A Teacher’s Plight: A Reading Emergency - Students’ Barriers to Life
Teaching English to Special Education students affords the opportunity to enrich a generation through assisting students to become independent life-long learners. There are barriers that teachers of English encounter when they are establishing and reinforcing their students’ skills. English continues to be a struggle for students with disabilities because of the specific nature of the language. As teachers, our ultimate goal is to promote a desire for our students to become life-long learners. Special Education teachers need a variety of tools in their toolbox such as using diagnostic prescription, teaching code switching, and implementing trauma-informed activities.
When dealing with student writing concerns, Special Education teachers must think diagnostically to achieve educational goals. Many special education students require prescriptive teaching in self-regulation, positive racial identity, and academic enrichment. These concepts are intertwined as one impacts the other in significant ways. My first step in teaching English to students with disabilities requires a skill set that is similar to a diagnostician with the goal of developing a specific prescription and methods to help remediate deficits. Any Special Education teacher knows that the learning cycle is to test, identify, modify, teach, and re-teach. When lesson planning, it is important to create learning opportunities in the following three areas: reading (fluency, comprehension activities), vocabulary (working with ideas and enrichment), and writing (using various models and state rubrics) to help facilitate an approach that is developed in all three areas. In addition, it is important that students read narrative pieces that promote critical thinking that will develop arguments through fact and opinion exercises.
English Literature exposes students to past situations through narrative articles, books and writings that not only express the attitudes of the time but expose students to various perspectives.
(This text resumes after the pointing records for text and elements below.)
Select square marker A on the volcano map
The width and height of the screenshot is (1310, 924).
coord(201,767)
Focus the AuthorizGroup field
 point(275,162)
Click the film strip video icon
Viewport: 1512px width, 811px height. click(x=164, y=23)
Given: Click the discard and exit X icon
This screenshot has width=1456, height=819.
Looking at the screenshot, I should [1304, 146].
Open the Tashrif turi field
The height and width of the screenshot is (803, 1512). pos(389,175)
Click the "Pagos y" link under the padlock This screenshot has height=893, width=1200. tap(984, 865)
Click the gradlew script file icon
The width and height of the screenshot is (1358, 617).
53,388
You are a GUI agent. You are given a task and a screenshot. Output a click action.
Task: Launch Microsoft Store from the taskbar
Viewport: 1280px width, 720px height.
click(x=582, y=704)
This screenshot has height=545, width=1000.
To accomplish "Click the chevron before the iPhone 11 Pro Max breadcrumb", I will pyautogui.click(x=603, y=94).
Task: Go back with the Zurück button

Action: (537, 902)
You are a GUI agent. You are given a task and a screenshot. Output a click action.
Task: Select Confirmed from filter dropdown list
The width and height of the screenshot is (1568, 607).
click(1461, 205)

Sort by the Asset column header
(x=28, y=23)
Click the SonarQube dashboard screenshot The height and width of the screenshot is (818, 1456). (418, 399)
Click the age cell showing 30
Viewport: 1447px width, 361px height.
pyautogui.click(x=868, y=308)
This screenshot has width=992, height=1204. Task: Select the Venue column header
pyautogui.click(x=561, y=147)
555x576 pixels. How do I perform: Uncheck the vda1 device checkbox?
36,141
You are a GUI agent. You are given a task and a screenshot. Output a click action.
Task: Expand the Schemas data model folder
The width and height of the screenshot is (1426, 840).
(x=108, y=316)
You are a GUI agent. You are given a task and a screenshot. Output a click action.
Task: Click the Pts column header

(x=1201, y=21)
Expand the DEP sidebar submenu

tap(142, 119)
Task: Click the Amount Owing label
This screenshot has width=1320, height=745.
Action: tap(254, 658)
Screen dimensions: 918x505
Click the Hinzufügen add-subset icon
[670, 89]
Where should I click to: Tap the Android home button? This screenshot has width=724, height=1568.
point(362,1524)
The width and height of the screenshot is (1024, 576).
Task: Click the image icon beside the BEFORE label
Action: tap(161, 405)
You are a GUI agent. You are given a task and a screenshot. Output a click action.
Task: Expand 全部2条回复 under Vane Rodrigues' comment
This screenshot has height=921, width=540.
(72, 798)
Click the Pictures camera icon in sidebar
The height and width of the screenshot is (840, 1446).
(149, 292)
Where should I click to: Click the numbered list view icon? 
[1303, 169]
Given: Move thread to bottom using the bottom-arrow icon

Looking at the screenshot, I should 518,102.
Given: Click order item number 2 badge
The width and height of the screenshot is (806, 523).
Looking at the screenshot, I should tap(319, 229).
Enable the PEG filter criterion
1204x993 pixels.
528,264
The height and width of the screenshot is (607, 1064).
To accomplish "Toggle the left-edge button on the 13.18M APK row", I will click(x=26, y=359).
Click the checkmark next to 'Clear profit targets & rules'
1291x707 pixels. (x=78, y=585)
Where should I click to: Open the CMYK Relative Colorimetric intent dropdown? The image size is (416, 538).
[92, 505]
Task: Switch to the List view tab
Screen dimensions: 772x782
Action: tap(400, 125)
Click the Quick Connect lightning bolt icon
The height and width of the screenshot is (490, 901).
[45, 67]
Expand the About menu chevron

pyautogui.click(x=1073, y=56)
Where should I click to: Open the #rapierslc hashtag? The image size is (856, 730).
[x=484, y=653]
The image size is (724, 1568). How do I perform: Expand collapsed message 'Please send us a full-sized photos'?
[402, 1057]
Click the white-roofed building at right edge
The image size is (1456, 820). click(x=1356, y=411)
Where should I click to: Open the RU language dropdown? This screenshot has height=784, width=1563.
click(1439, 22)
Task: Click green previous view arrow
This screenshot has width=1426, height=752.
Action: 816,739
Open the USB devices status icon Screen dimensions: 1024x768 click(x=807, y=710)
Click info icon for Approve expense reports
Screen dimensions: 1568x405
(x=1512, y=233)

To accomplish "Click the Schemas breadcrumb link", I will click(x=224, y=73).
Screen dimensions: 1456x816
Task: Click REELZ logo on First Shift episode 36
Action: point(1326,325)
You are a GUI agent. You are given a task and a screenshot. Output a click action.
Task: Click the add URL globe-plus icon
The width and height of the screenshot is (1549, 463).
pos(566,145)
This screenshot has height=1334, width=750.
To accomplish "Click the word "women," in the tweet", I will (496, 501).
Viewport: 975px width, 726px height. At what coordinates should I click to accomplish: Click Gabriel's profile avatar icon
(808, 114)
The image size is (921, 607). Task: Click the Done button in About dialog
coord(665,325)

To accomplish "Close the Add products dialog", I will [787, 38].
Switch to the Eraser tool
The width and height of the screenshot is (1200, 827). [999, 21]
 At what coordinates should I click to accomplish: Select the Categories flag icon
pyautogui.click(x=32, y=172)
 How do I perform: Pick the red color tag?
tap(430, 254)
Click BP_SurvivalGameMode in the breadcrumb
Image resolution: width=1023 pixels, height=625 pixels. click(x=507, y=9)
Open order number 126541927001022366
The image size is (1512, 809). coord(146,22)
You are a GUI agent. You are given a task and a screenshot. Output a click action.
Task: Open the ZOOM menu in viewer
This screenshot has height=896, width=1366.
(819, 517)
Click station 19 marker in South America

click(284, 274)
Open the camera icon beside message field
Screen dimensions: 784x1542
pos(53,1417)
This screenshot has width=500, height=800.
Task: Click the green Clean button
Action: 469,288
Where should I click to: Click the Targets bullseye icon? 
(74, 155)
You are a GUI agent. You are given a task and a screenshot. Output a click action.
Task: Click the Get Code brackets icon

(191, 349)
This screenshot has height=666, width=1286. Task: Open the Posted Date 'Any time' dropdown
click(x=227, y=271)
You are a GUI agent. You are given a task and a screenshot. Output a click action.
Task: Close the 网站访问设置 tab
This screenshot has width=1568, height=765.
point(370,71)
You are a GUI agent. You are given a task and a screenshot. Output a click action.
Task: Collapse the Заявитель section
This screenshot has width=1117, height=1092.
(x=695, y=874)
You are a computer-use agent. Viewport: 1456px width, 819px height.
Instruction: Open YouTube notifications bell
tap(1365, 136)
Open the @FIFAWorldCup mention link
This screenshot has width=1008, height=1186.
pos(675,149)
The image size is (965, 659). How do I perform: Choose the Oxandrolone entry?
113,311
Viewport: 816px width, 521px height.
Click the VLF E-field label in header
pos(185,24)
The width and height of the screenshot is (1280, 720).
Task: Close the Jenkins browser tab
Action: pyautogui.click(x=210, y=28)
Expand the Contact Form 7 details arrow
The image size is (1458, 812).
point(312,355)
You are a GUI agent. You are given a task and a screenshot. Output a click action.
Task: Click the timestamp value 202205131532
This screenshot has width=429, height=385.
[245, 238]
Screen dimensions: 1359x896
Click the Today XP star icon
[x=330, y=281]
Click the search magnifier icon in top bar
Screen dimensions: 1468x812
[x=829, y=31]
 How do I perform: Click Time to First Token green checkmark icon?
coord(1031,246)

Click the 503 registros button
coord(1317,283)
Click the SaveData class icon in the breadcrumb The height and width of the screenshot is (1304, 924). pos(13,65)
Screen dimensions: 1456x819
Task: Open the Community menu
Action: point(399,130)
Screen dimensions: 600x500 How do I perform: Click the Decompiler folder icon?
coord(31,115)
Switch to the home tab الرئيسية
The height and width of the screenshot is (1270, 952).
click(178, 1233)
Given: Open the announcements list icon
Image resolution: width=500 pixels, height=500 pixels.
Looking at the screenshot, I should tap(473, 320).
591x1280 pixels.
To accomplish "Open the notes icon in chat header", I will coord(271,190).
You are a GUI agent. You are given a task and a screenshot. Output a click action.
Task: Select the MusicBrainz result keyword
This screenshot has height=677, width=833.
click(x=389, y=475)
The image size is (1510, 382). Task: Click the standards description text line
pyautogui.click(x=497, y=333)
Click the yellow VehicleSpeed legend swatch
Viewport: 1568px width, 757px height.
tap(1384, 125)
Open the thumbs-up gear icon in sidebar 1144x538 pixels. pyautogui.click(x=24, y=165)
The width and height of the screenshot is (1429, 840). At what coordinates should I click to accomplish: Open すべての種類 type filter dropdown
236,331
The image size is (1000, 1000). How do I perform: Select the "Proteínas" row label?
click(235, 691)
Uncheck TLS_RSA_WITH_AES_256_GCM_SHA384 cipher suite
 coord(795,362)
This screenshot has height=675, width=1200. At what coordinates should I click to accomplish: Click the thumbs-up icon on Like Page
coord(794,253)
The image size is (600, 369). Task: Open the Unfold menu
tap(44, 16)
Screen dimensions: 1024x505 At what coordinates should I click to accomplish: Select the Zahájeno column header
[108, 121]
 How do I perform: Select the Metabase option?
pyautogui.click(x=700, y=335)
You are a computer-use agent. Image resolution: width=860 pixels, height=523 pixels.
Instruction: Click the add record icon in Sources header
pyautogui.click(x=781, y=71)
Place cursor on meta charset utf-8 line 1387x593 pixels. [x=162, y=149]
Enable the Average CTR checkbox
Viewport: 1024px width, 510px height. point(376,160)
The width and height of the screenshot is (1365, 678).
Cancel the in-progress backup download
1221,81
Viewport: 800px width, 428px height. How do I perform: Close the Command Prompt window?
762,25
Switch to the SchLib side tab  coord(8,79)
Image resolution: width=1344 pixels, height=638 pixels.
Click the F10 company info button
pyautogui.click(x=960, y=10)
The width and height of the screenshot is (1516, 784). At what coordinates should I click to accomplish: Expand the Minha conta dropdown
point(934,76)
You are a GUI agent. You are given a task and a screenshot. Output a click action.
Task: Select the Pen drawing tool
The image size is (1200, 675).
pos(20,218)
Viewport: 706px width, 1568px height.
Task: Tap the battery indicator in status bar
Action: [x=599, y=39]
It is important to note that reading for information and reading for fun are vastly different. Oftentimes, the reading materials for students are simply related to text messages and emails. As mentioned previously, this notion has shown to be detrimental to student outcomes as students primarily use this language in their speaking and writing. Students often utilize text messages to express ideas in a shortened, modified version that is markedly different from the original word. It is the English teachers’ thought that although this code switch is something that is part of life, it is important to teach standard English language to foster success in other areas to not negatively impact their budding professional life. We must begin to understand who our students are and the barriers they face as students with diagnosed disabilities. Without this information, we are grasping at straws with no real direction, but there are different strategies that make teaching much more effective, especially when students have additional concerns such as dealing with trauma.
As an emotional support teacher, one such strategy that can be used to assist my professional work is the knowledge of the Adverse Childhood Experiences (ACEs). When people experience trauma through ACEs, they tend to cope through their trauma negatively. English teachers can educate students on ACEs by using Trauma-Informed Teaching. Teachers can help students make connections between informational articles and the text to help understand ACEs and healthy ways to cope through trauma. The reading material practices the necessary skills that educators are trying to address, but in a fashion that is more appropriate for the needs of students with emotional disturbance as well as any student who has experienced trauma in the past.
Teachers need a tool box of activities that is based on trauma-informed thinking and planning. It is important that they are aware of the different types of trauma and the effects these situations have on the students’ ability to engage within the classroom. When selecting materials for a class, it is important to think didactically. It is important to consider state standard alignments and trauma-informed teaching as a unit where materials are chosen to reinforce both agendas. ACE teaching is broken into several categories with known methodologies that help teachers to better understand the learner. The first category is abuse which contains physical, emotional and sexual abuse. The next category is neglect which includes both physical and emotional. Finally, the household dysfunction category includes mental illness, incarcerated relative, mother treated violently, substance abuse, and divorce.
Adolescent victims of trauma stemmed from ACEs may not be receiving information in safe spaces about how to cope with their experiences. It’s so important for students to be educated about ACEs and how to cope with trauma because ACEs can have lifelong repercussions. By incorporating ACEs education into the curriculum, students who may be experiencing trauma will not have their experiences silenced. Students need to be given the tools in a safe space to cope with their lived trauma in healthy ways while practicing the necessary skills to become better learners and English students.
In conclusion, it is a responsibility for teaching professionals to continue to teach real life coping skills within the subject of English. ACE is one way we can begin to address the trauma that affects many of our students with emotional disabilities. Our oath is to close gaps and enrich lives, and as teachers we have the ability to challenge a student to become his or her best. We must be mindful in how we are offering assistance to students with disabilities. It is our duty to contribute everything we can to enrich our students’ lives and provide them opportunities to experience success in our classrooms and within their personal lives. This will, in turn, enable them to become life-long learners. The opportunities teachers provide students need to be closely monitored and adjusted when necessary, but most importantly their successes are celebrated!
Antoinette DeLorenze is an 11th and 12th grade Special Education and English Teacher at Oliver Citywide Academy in the Pittsburgh Public Schools.